Work to complete = For this task, copy all of the data below exactly and skip the pictures.

Dataset records:

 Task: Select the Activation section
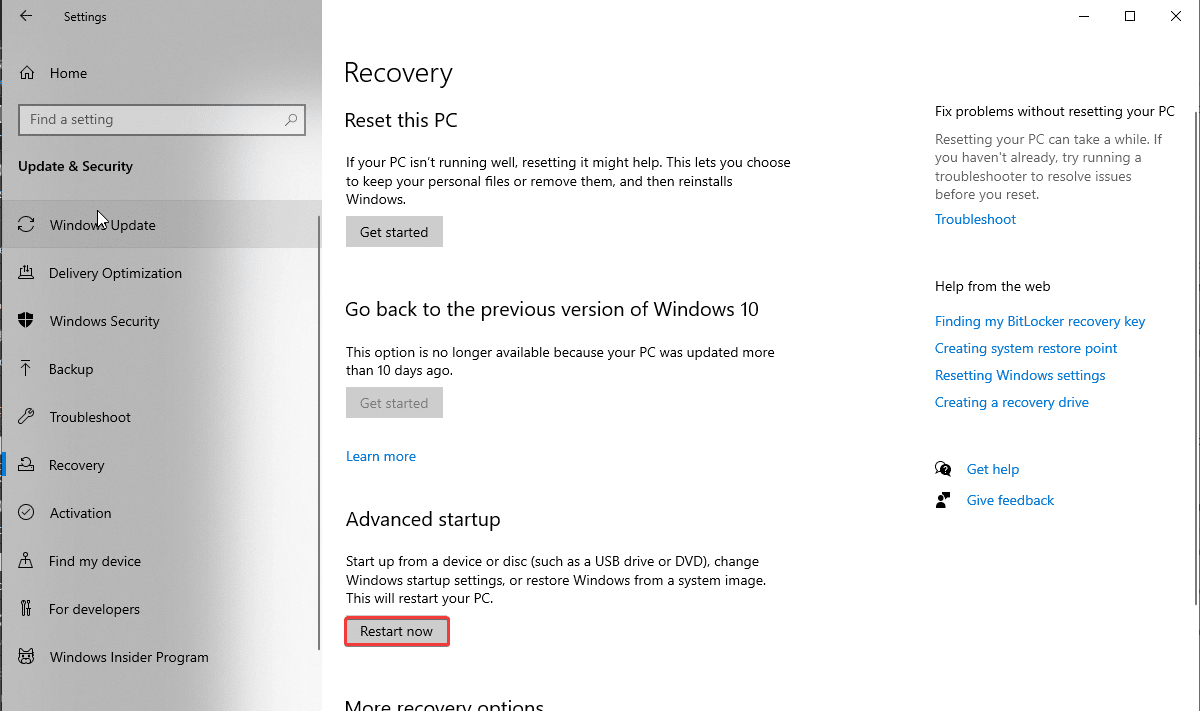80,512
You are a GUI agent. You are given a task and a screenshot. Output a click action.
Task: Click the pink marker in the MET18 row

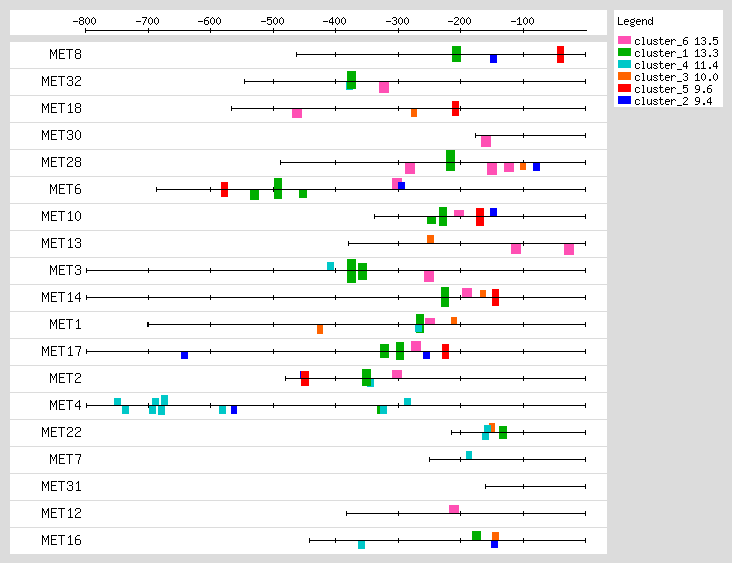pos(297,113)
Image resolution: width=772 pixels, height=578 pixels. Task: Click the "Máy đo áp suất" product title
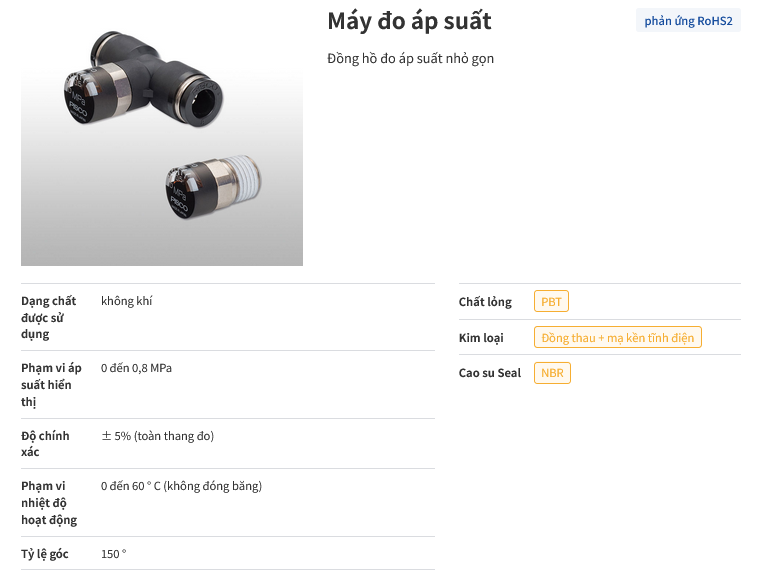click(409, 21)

Answer space =
 Task: Select the Activation section
80,512
You are a GUI agent. You are given a task and a screenshot. Output a click action.
Task: Click the pink marker in the MET18 row

pos(297,113)
Image resolution: width=772 pixels, height=578 pixels. Task: Click the "Máy đo áp suất" product title
click(409, 21)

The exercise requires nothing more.